In his short first stint as minister from July 6 to August 20, when premier Alexis Tsipras called a snap election, the 55-year-old helped craft the tough austerity bailout agreed by the premier to prevent the debt-crippled nation's "Grexit" - or exit from the eurozone.

Throughout the make-or-break talks he remained as discreet and tight-lipped as his predecessor Yanis Varoufakis was flamboyant and confrontational.

In August he drove through parliament the framework legislation setting out the painful austerity measures demanded by lenders in return for the 86-billion-euro rescue, the country's third bailout in five years.

Elected to parliament in 2012 on behalf of the anti-austerity leftwing Syriza party, and a member of its central committee, he was deputy minister of foreign affairs before being given the finance portfolio.

He has said in recent interviews that he believes a Syriza government can remain loyal to its leftwing ideals despite the austerity measures to come.

They can do so by overseeing how the measures are applied, taking social justice into account and sticking to pledges to try to obtain a reduction of the country's massive debt."The time has come for Europe to decide whether it will accept a government and a people who won't swallow everything that's dished up," he said in July.

But Mr Tsakalotos will have his job cut out for him.

The first test will be a review due late October by Greece's lenders on whether Athens is abiding by the reforms programme. At stake for the new government will be the release of a new three-billion-euro tranche of aid.

Greece's new parliament, expected to convene on October 1, will have to revise the 2015 budget, taking into account pension and income tax reforms, including taxes on farmers' income that are set to double by 2017.

The government must also finalise a procedure to recapitalise Greek banks by December, before new EU-wide bank rescue regulations that could affect depositors come into play in 2016.
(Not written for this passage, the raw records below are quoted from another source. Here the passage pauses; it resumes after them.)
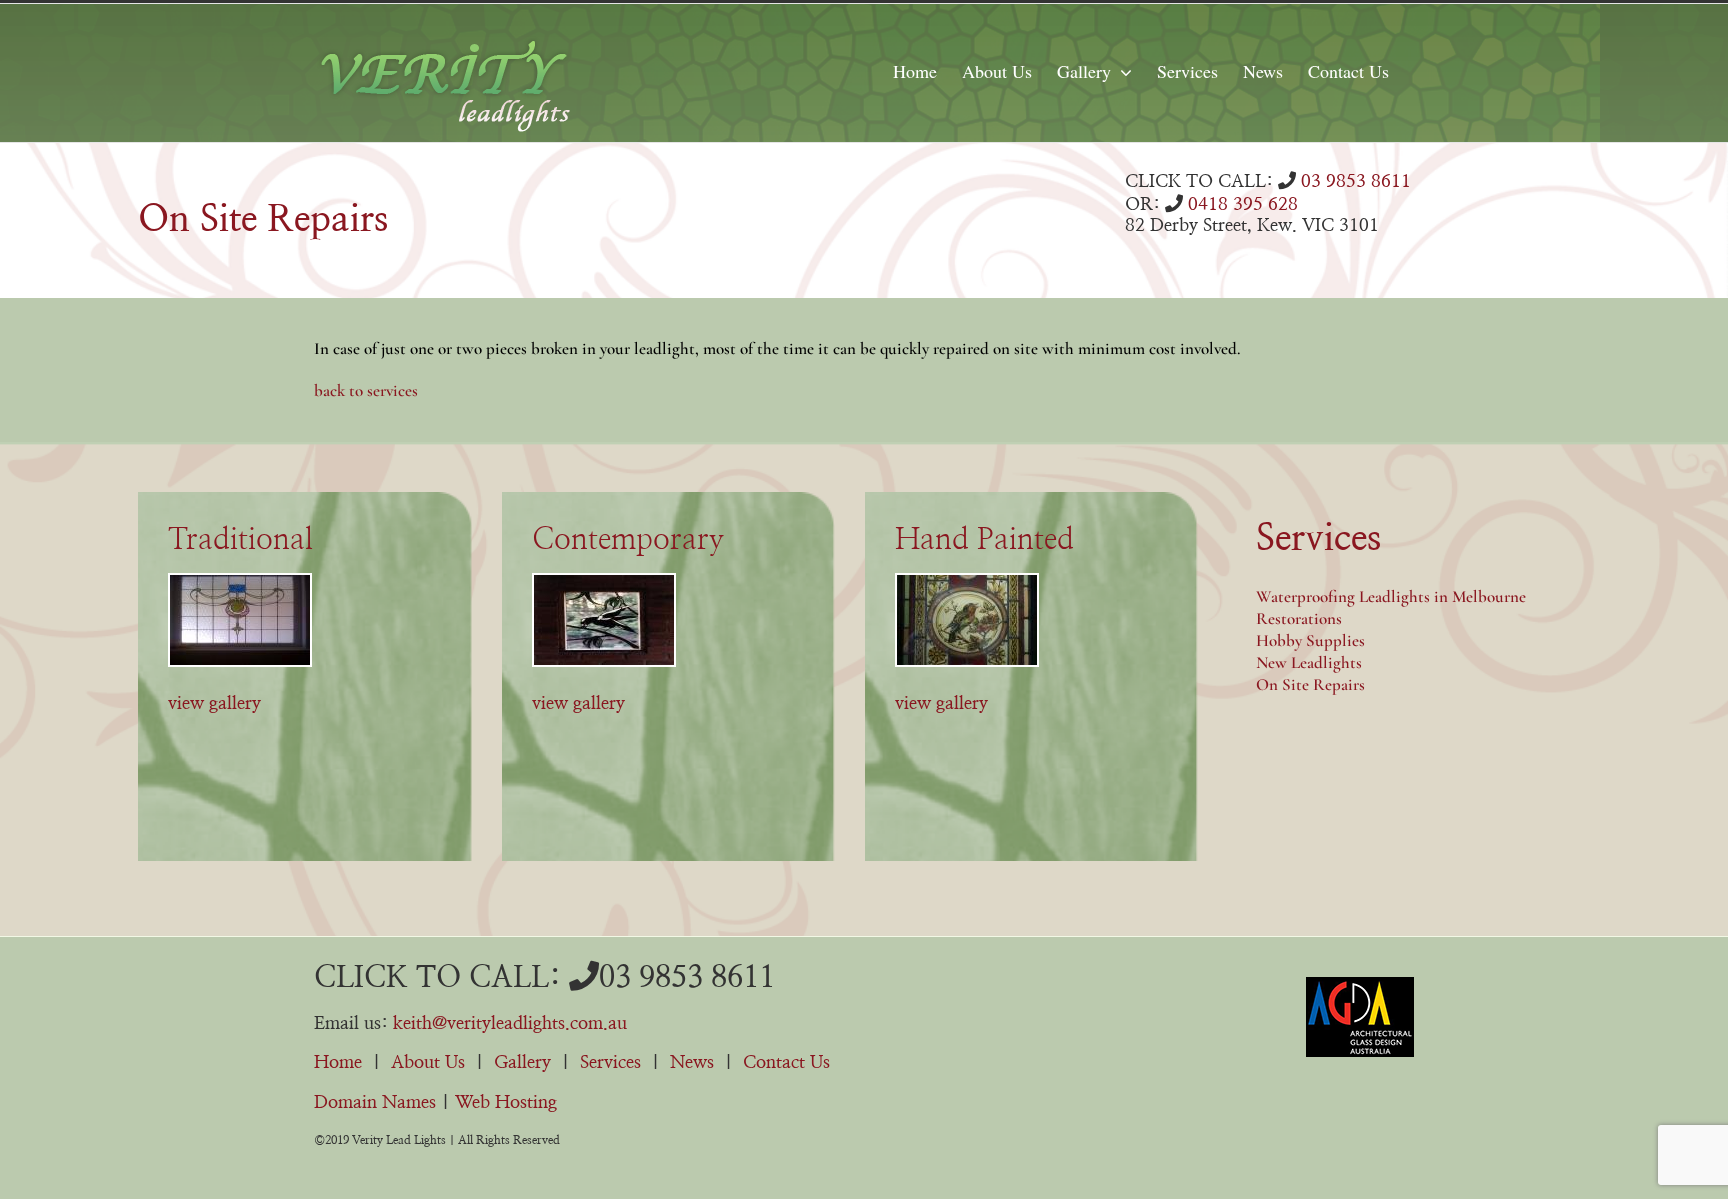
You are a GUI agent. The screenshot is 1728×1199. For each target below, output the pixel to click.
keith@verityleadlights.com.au (510, 1024)
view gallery (214, 704)
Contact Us (786, 1063)
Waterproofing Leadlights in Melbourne (1391, 596)
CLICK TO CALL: (1268, 182)
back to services (366, 390)
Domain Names (375, 1103)
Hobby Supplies (1310, 640)
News (692, 1063)
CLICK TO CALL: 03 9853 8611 (544, 978)
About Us (428, 1063)
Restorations (1299, 618)
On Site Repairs (1310, 684)
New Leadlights (1309, 662)
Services (610, 1063)
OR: (1211, 205)
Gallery (522, 1063)
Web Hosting (506, 1103)
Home (338, 1063)
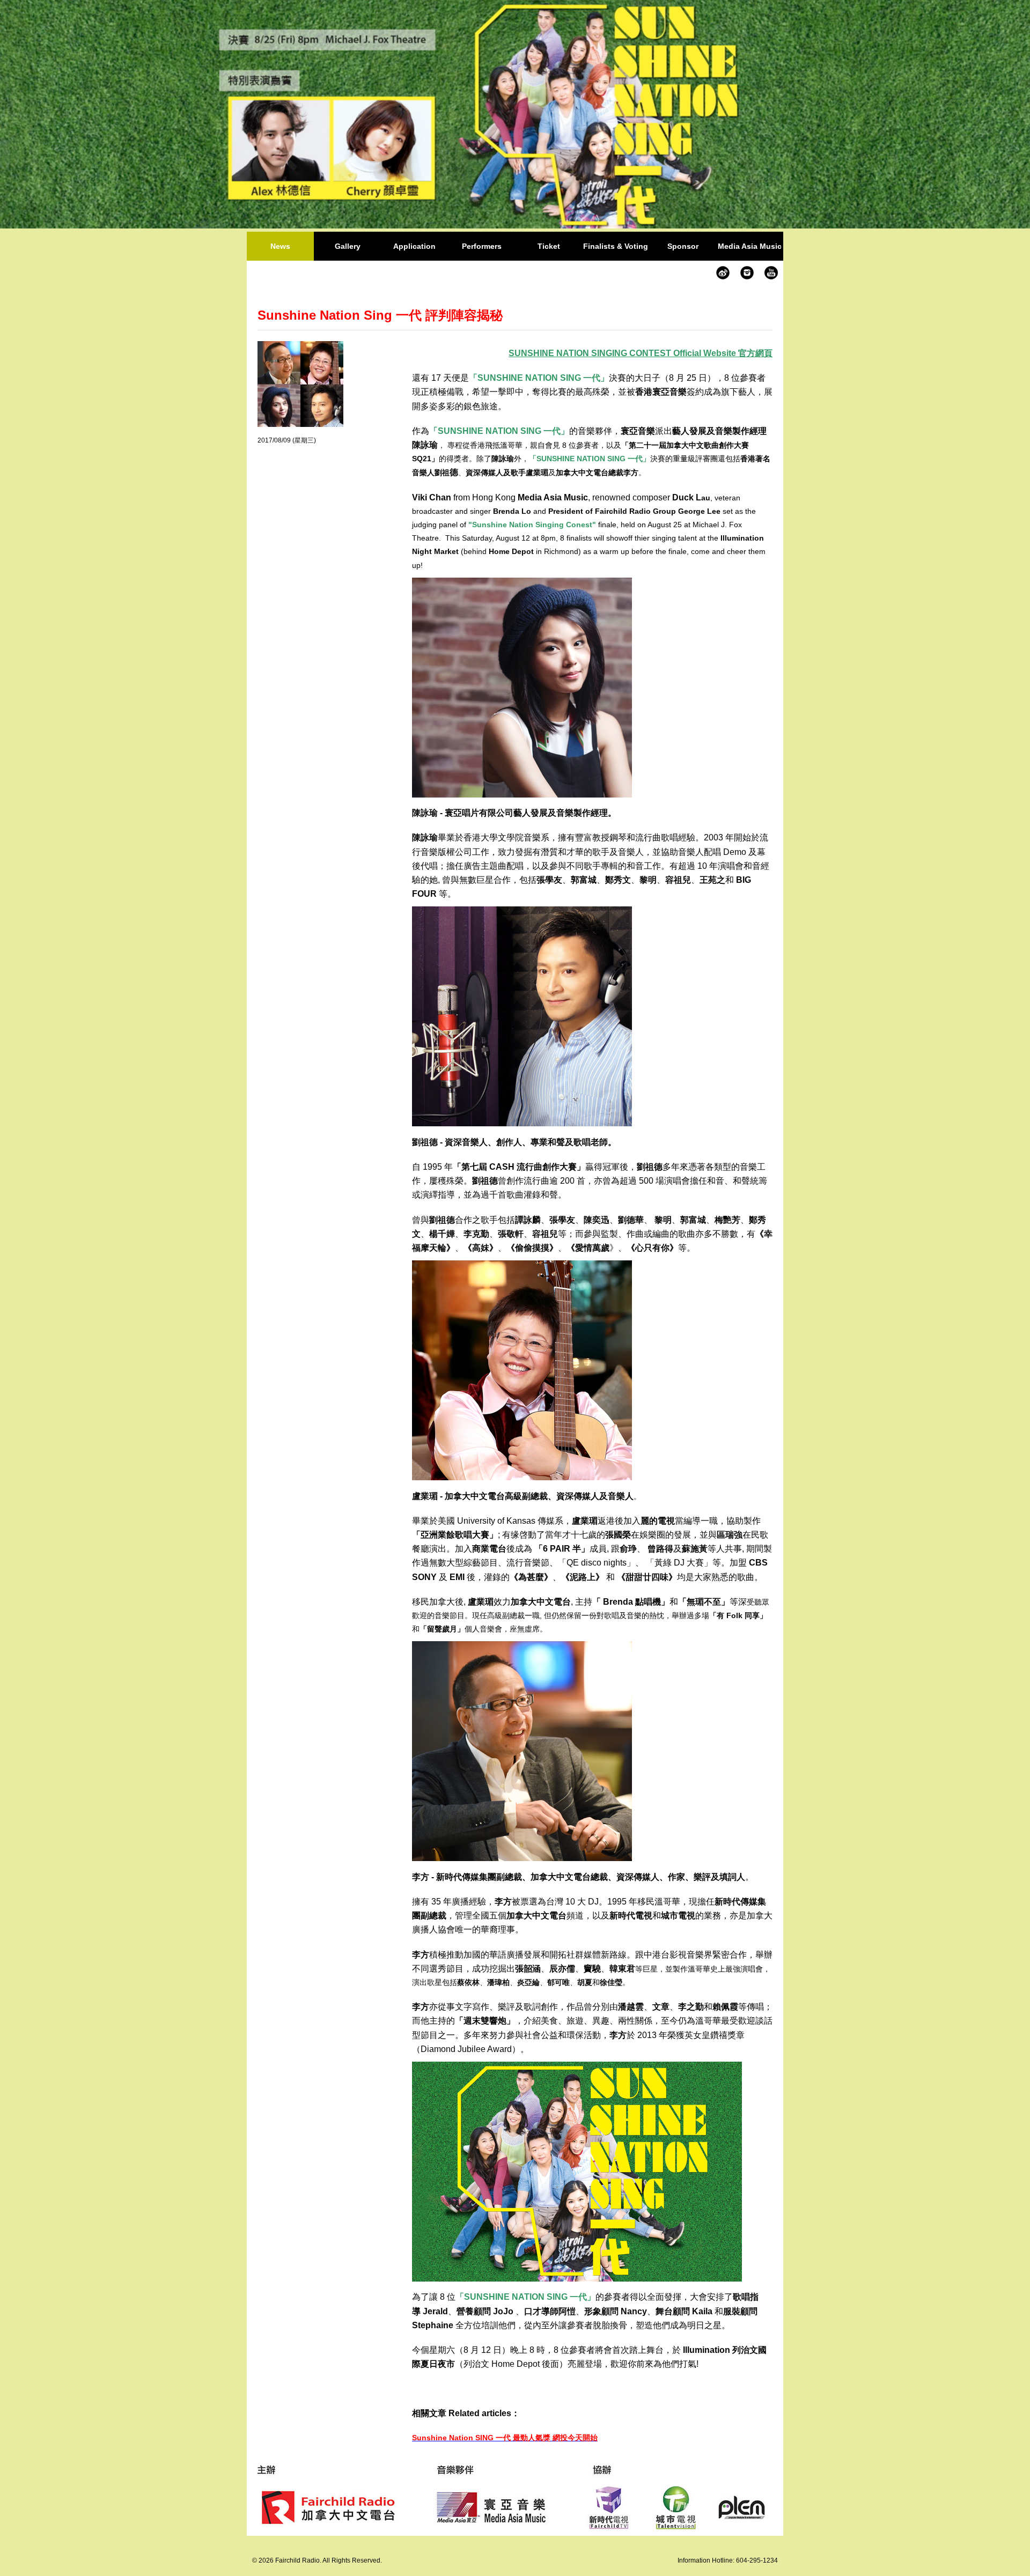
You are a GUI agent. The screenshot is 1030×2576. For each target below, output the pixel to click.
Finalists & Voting (615, 246)
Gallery (347, 246)
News (280, 246)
And Mr Tsakalotos will have to move quickly to remove capital controls imposed in June to avert a deposit run.

Born in Rotterdam and married to a Scottish economist, the father-of-three was educated in England and completed his PhD in economics as Oxford. He taught economics at Kent University in Britain between 1990 and 1993 before relocating to Athens.

He was subsequently based at the Athens University of Economics from 1994 to 2010 before moving to the capital's National University.

Mr Tsakalotos has six books to his name, the latest titled "No Return: capitalist crises, social needs, socialism".